Swap "height" for "length" and give back the lines that begin at the line containing "What do you see at coordinates (280, 403)" and continue through the end of the lines below, with everything else unchanged and the pictures left out.
::::::
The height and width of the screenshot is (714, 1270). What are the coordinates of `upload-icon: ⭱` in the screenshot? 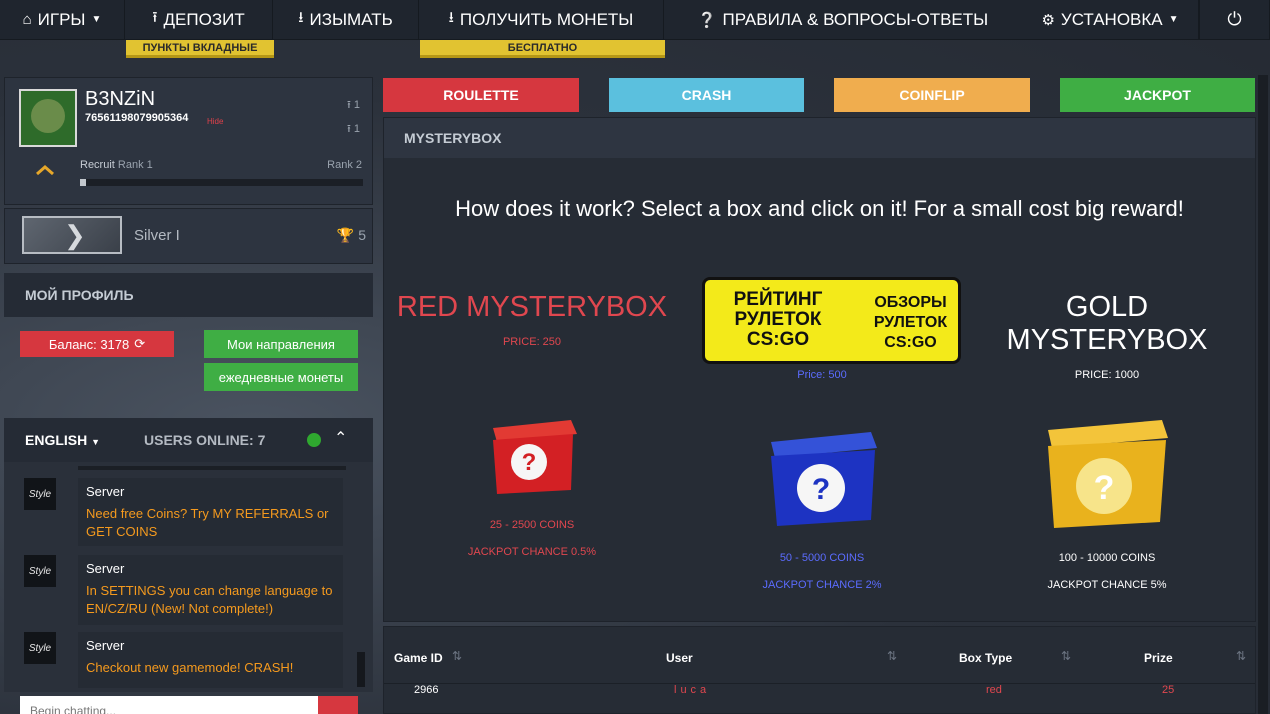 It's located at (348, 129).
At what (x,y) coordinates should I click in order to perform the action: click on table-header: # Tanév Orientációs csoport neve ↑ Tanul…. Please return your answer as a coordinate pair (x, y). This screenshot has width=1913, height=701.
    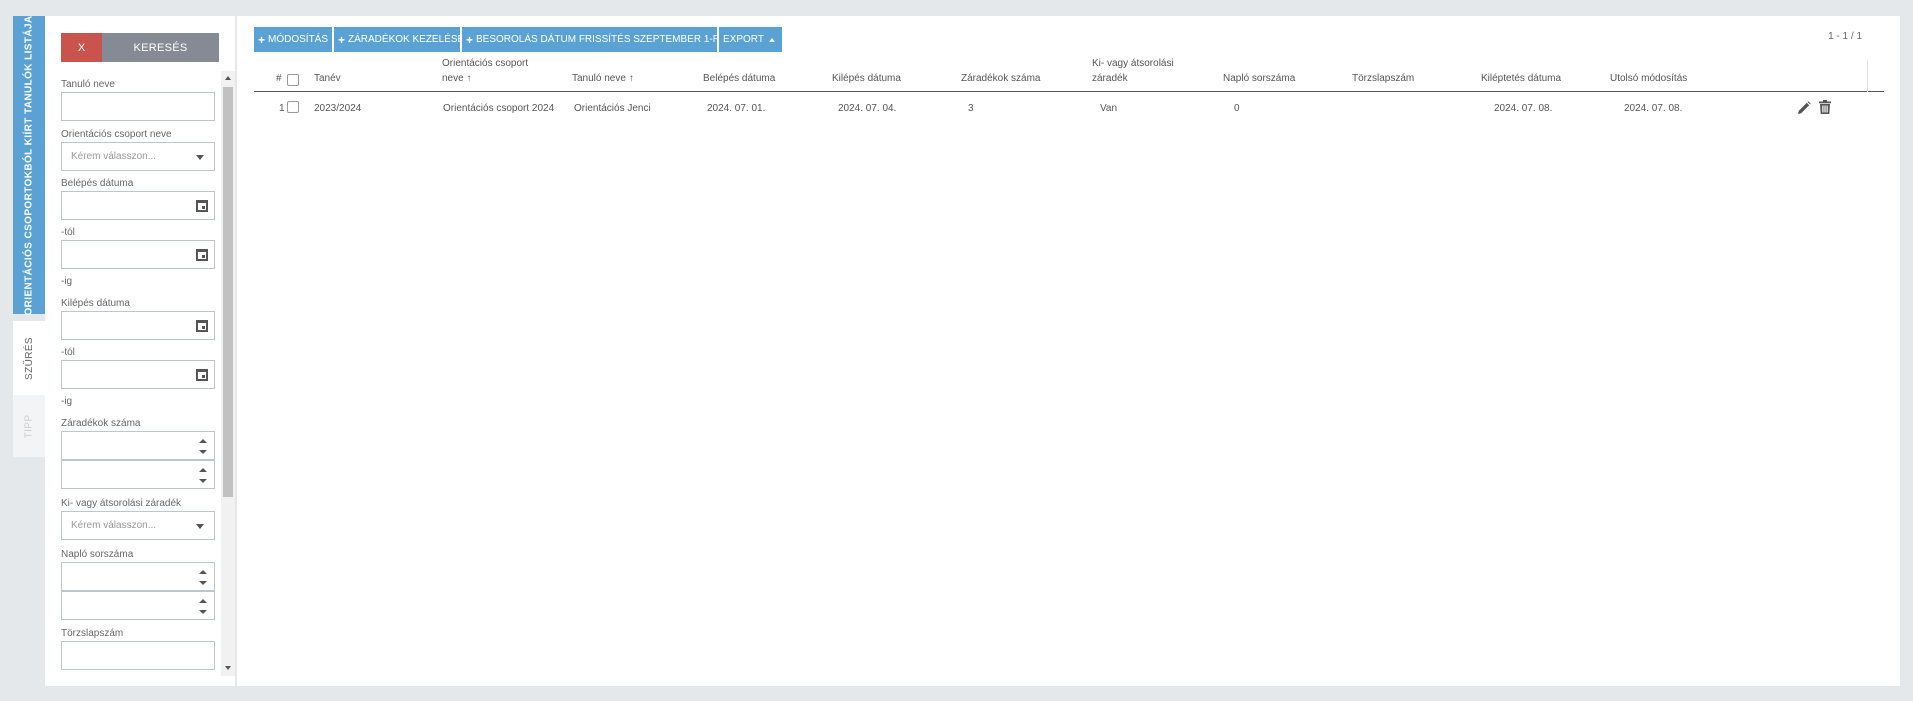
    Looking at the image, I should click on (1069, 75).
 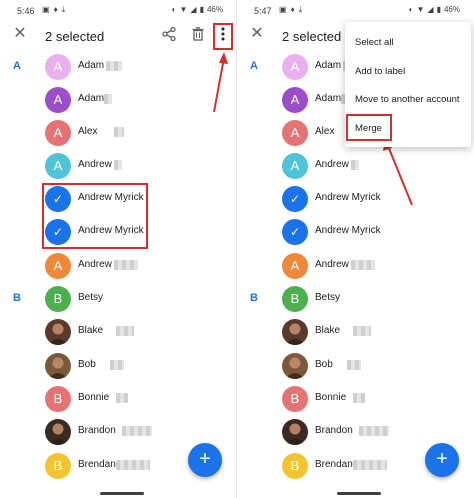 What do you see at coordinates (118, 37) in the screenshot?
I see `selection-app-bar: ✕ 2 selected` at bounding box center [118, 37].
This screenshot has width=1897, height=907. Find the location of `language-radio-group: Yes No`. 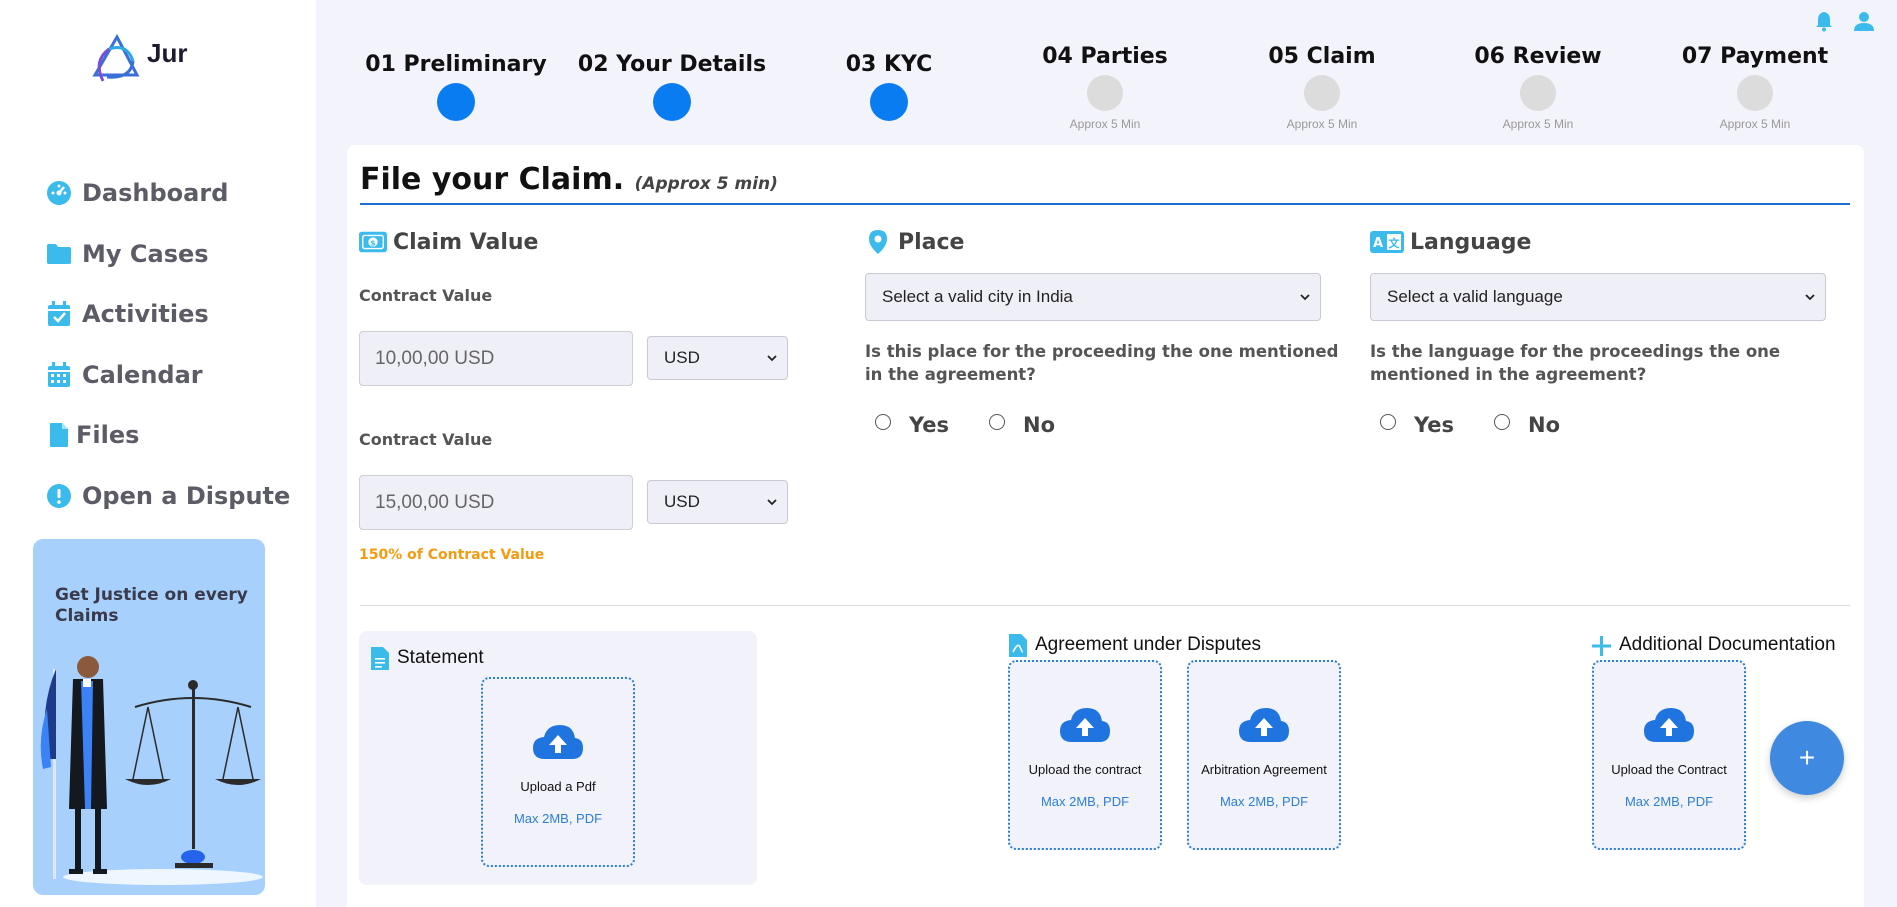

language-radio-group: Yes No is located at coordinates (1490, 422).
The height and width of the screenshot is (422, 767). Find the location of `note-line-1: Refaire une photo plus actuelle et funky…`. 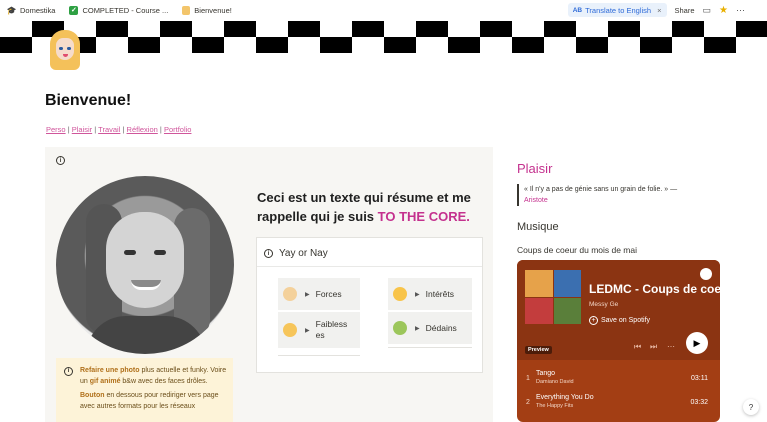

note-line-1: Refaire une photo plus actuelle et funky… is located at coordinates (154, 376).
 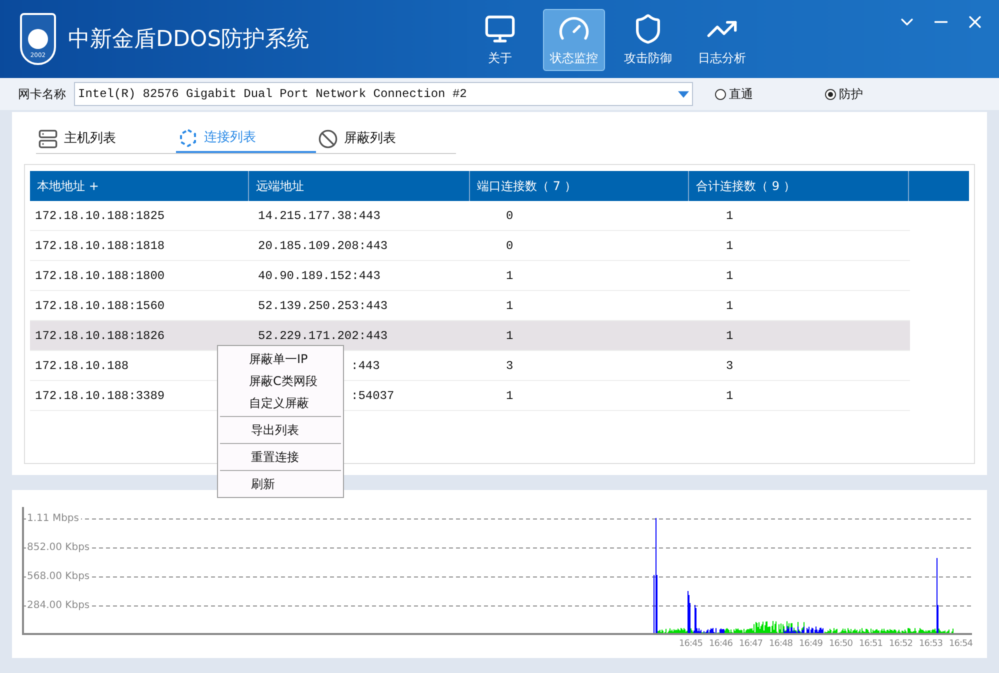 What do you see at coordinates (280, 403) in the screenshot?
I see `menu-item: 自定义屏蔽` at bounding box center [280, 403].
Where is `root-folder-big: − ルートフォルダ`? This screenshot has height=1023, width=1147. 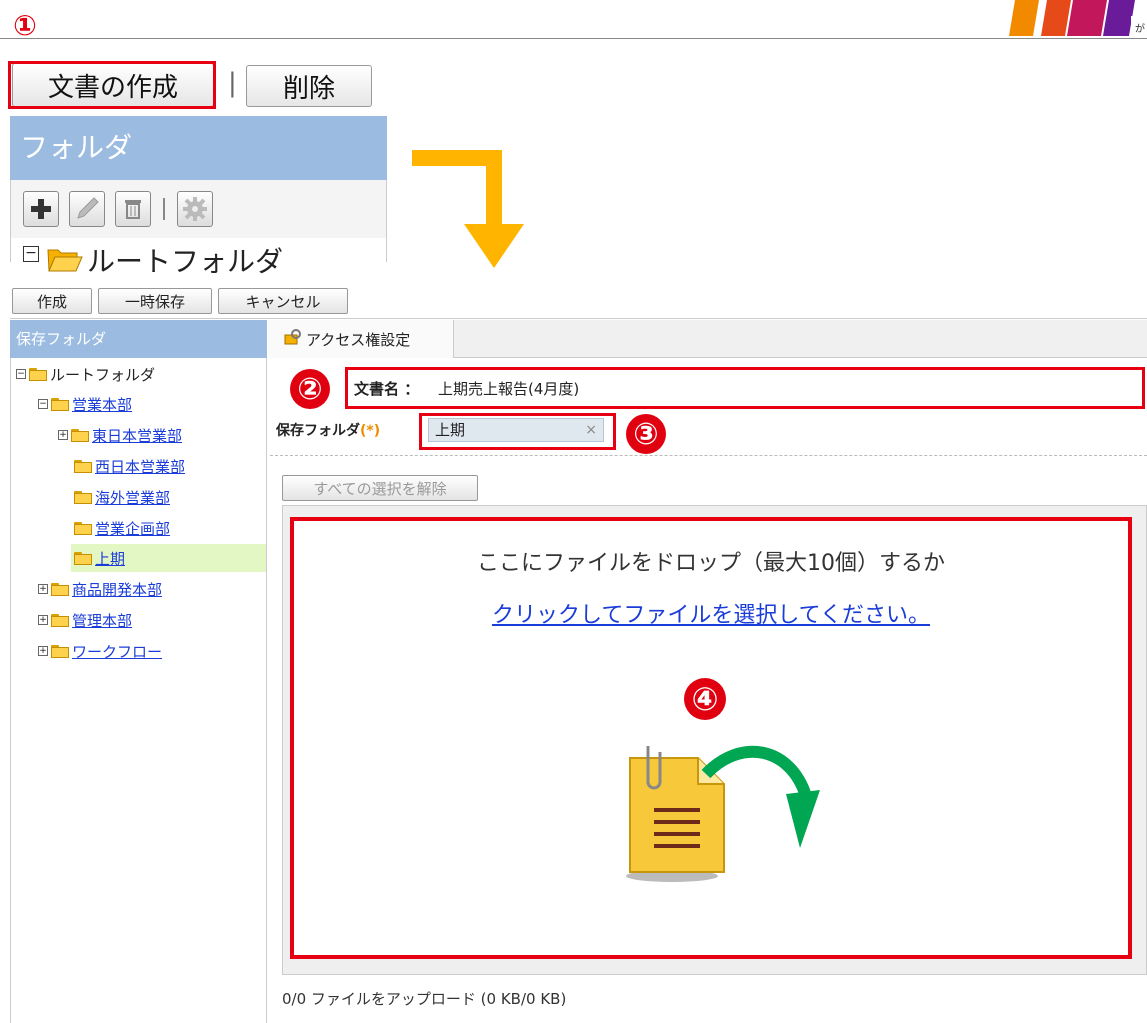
::::::
SOLUTION TO THIS PROBLEM:
  What do you see at coordinates (280, 403) in the screenshot?
I see `menu-item: 自定义屏蔽` at bounding box center [280, 403].
Where is `root-folder-big: − ルートフォルダ`? This screenshot has length=1023, width=1147. 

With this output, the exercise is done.